(Records provided)
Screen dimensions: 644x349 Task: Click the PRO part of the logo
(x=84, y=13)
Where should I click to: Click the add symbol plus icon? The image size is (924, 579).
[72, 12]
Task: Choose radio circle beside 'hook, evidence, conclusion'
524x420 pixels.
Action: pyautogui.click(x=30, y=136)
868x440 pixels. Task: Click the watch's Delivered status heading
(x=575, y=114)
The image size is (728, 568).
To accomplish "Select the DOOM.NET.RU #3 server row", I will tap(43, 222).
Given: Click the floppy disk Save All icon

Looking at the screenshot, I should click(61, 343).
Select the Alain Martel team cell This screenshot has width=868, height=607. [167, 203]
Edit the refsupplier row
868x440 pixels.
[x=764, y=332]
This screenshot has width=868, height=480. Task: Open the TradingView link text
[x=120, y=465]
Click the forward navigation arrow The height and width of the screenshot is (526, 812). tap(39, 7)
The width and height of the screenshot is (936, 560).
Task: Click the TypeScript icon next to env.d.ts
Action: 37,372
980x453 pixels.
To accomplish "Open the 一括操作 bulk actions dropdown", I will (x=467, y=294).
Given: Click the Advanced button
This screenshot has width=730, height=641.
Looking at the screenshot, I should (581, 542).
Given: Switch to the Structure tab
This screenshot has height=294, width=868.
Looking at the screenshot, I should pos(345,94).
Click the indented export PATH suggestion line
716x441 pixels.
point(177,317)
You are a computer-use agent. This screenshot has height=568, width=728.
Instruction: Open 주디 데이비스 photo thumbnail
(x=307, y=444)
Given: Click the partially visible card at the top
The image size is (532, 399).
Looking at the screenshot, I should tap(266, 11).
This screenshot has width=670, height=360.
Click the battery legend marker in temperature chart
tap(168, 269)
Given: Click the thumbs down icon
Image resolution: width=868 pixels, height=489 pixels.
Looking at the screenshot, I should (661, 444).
(End Records provided)
- What you will do: Repeat the entries above exactly, from the first line through the line containing "You are a computer-use".

- The completed task:
Screen dimensions: 644x349 Task: Click the PRO part of the logo
(x=84, y=13)
Where should I click to: Click the add symbol plus icon? The image size is (924, 579).
[72, 12]
Task: Choose radio circle beside 'hook, evidence, conclusion'
524x420 pixels.
Action: pyautogui.click(x=30, y=136)
868x440 pixels. Task: Click the watch's Delivered status heading
(x=575, y=114)
The image size is (728, 568).
To accomplish "Select the DOOM.NET.RU #3 server row", I will tap(43, 222).
Given: Click the floppy disk Save All icon

Looking at the screenshot, I should click(61, 343).
Select the Alain Martel team cell This screenshot has width=868, height=607. [167, 203]
Edit the refsupplier row
868x440 pixels.
[x=764, y=332]
This screenshot has width=868, height=480. Task: Open the TradingView link text
[x=120, y=465]
Click the forward navigation arrow The height and width of the screenshot is (526, 812). tap(39, 7)
The width and height of the screenshot is (936, 560).
Task: Click the TypeScript icon next to env.d.ts
Action: 37,372
980x453 pixels.
To accomplish "Open the 一括操作 bulk actions dropdown", I will (x=467, y=294).
Given: Click the Advanced button
This screenshot has width=730, height=641.
Looking at the screenshot, I should (581, 542).
Given: Switch to the Structure tab
This screenshot has height=294, width=868.
Looking at the screenshot, I should pos(345,94).
Click the indented export PATH suggestion line
716x441 pixels.
point(177,317)
You are a computer-use agent. This screenshot has height=568, width=728.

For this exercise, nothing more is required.